▶ _Aim of the exercise_: Print the first line of the data below and every one after it, through the line containing "This screenshot has height=616, width=853.", exactly as written.

· · · · ·

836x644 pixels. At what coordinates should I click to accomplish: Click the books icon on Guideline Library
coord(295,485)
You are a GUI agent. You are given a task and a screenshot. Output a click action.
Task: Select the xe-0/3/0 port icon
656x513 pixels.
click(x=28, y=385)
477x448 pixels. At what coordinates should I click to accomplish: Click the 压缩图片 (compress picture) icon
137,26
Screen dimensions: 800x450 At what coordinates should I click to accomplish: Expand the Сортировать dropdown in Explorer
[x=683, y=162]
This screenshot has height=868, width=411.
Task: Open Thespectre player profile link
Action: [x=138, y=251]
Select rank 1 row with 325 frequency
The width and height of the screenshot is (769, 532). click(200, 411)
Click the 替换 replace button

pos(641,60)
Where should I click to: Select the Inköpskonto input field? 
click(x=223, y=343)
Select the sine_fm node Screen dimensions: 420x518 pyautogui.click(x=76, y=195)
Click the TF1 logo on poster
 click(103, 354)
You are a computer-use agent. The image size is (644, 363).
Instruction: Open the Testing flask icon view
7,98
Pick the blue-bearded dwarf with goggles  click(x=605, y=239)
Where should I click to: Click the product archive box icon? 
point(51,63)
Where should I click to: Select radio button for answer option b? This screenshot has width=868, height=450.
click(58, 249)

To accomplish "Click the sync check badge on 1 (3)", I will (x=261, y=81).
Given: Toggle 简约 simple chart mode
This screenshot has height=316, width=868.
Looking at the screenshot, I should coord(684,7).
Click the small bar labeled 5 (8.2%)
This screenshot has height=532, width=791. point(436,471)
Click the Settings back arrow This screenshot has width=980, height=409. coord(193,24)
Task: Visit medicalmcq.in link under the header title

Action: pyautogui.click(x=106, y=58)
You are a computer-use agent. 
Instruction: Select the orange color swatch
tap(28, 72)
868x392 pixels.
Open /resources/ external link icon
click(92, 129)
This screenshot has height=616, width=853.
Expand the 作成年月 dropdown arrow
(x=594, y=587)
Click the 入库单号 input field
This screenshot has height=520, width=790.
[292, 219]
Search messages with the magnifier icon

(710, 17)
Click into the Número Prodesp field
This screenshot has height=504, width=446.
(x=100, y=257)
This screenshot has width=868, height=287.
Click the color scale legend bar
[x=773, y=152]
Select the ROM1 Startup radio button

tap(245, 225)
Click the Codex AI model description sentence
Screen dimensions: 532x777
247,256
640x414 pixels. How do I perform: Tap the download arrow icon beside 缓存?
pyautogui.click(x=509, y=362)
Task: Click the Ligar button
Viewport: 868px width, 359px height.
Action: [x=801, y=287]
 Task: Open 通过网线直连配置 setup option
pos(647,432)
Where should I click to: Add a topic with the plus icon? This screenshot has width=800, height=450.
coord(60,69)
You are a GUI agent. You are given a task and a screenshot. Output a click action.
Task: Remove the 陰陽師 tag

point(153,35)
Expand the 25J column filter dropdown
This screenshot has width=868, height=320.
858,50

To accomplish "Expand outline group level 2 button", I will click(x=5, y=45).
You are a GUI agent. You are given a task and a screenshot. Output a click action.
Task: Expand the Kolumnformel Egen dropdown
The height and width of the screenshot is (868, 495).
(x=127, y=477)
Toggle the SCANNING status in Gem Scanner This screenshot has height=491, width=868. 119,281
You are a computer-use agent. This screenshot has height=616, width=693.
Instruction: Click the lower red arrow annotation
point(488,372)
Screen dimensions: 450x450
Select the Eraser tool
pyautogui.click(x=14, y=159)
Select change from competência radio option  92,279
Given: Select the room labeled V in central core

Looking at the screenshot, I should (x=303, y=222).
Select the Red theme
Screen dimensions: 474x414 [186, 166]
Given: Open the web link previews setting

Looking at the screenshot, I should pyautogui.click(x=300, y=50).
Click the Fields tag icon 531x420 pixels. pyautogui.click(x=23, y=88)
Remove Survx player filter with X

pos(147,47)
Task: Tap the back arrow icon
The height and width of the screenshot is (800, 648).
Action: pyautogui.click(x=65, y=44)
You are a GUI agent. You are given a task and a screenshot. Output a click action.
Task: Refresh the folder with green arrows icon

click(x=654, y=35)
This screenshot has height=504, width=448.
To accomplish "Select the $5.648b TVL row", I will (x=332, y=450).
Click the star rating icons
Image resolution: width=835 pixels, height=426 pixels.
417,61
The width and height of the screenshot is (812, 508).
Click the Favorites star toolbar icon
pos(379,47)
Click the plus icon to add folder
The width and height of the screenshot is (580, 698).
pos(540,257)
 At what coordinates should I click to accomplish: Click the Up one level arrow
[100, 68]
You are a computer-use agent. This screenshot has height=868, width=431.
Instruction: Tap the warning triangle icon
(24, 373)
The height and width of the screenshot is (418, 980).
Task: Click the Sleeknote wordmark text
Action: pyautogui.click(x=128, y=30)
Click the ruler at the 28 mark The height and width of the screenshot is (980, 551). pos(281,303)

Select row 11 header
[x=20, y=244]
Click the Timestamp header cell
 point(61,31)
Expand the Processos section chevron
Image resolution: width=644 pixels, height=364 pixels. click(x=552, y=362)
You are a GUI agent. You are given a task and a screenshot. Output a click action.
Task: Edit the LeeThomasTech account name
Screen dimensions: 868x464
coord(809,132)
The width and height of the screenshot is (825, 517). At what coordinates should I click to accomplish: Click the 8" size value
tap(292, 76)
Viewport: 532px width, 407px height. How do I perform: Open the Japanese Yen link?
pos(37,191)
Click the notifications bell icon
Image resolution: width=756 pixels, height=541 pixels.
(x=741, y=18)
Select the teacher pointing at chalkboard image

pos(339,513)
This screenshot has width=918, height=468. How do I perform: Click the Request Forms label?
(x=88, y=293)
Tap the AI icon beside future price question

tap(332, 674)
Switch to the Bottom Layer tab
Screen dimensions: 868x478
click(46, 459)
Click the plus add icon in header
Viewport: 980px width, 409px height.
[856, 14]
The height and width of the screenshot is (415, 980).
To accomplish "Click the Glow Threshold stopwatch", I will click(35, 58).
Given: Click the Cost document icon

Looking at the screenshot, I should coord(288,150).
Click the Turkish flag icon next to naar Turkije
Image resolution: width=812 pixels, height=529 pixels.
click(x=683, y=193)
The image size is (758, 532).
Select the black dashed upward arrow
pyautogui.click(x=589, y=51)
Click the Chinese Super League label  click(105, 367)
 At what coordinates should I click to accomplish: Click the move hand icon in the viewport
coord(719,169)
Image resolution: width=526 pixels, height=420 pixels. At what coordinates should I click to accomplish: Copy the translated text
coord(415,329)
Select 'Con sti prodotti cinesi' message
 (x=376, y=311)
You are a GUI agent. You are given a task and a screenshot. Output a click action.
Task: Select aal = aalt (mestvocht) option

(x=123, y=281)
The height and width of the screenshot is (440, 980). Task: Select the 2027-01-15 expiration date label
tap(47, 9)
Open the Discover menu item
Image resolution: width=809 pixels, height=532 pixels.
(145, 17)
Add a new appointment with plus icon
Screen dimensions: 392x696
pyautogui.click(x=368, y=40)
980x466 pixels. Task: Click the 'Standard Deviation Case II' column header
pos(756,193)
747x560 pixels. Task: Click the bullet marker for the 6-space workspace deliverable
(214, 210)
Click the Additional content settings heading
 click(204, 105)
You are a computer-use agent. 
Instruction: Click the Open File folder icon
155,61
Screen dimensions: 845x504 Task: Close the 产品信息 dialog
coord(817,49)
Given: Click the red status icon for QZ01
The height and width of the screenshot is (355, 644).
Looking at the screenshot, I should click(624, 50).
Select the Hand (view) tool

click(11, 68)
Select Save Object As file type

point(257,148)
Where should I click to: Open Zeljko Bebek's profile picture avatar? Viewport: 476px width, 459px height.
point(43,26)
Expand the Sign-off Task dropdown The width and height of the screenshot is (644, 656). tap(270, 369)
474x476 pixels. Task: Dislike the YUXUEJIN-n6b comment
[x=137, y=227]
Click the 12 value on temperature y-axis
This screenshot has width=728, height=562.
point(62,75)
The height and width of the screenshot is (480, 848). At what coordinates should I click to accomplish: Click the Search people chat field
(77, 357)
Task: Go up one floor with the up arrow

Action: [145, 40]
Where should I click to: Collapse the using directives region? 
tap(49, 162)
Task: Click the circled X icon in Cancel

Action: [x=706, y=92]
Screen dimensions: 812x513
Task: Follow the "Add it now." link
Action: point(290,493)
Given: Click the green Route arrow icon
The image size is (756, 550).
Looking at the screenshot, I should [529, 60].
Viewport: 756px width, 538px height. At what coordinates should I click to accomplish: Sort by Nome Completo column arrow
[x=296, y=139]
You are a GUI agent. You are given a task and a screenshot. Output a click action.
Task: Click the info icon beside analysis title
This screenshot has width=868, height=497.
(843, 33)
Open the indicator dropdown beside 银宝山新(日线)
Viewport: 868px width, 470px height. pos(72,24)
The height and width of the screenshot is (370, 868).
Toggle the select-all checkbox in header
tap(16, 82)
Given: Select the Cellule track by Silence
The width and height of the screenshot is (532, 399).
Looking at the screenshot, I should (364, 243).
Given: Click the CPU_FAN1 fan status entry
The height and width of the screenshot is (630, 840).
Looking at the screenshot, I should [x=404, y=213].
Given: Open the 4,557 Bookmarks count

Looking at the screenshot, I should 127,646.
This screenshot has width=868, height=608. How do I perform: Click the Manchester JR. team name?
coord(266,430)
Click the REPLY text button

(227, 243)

· · · · ·

▶ _Result of the exercise_:
836x644 pixels. At what coordinates should I click to accomplish: Click the books icon on Guideline Library
coord(295,485)
You are a GUI agent. You are given a task and a screenshot. Output a click action.
Task: Select the xe-0/3/0 port icon
656x513 pixels.
click(x=28, y=385)
477x448 pixels. At what coordinates should I click to accomplish: Click the 压缩图片 (compress picture) icon
137,26
Screen dimensions: 800x450 At what coordinates should I click to accomplish: Expand the Сортировать dropdown in Explorer
[x=683, y=162]
This screenshot has height=868, width=411.
Task: Open Thespectre player profile link
Action: [x=138, y=251]
Select rank 1 row with 325 frequency
The width and height of the screenshot is (769, 532). click(200, 411)
Click the 替换 replace button

pos(641,60)
Where should I click to: Select the Inköpskonto input field? 
click(x=223, y=343)
Select the sine_fm node Screen dimensions: 420x518 pyautogui.click(x=76, y=195)
Click the TF1 logo on poster
 click(103, 354)
You are a computer-use agent. The image size is (644, 363).
Instruction: Open the Testing flask icon view
7,98
Pick the blue-bearded dwarf with goggles  click(x=605, y=239)
Where should I click to: Click the product archive box icon? 
point(51,63)
Where should I click to: Select radio button for answer option b? This screenshot has width=868, height=450.
click(58, 249)

To accomplish "Click the sync check badge on 1 (3)", I will (x=261, y=81).
Given: Toggle 简约 simple chart mode
This screenshot has height=316, width=868.
Looking at the screenshot, I should coord(684,7).
Click the small bar labeled 5 (8.2%)
This screenshot has height=532, width=791. point(436,471)
Click the Settings back arrow This screenshot has width=980, height=409. coord(193,24)
Task: Visit medicalmcq.in link under the header title

Action: pyautogui.click(x=106, y=58)
You are a computer-use agent. 
Instruction: Select the orange color swatch
tap(28, 72)
868x392 pixels.
Open /resources/ external link icon
click(92, 129)
This screenshot has height=616, width=853.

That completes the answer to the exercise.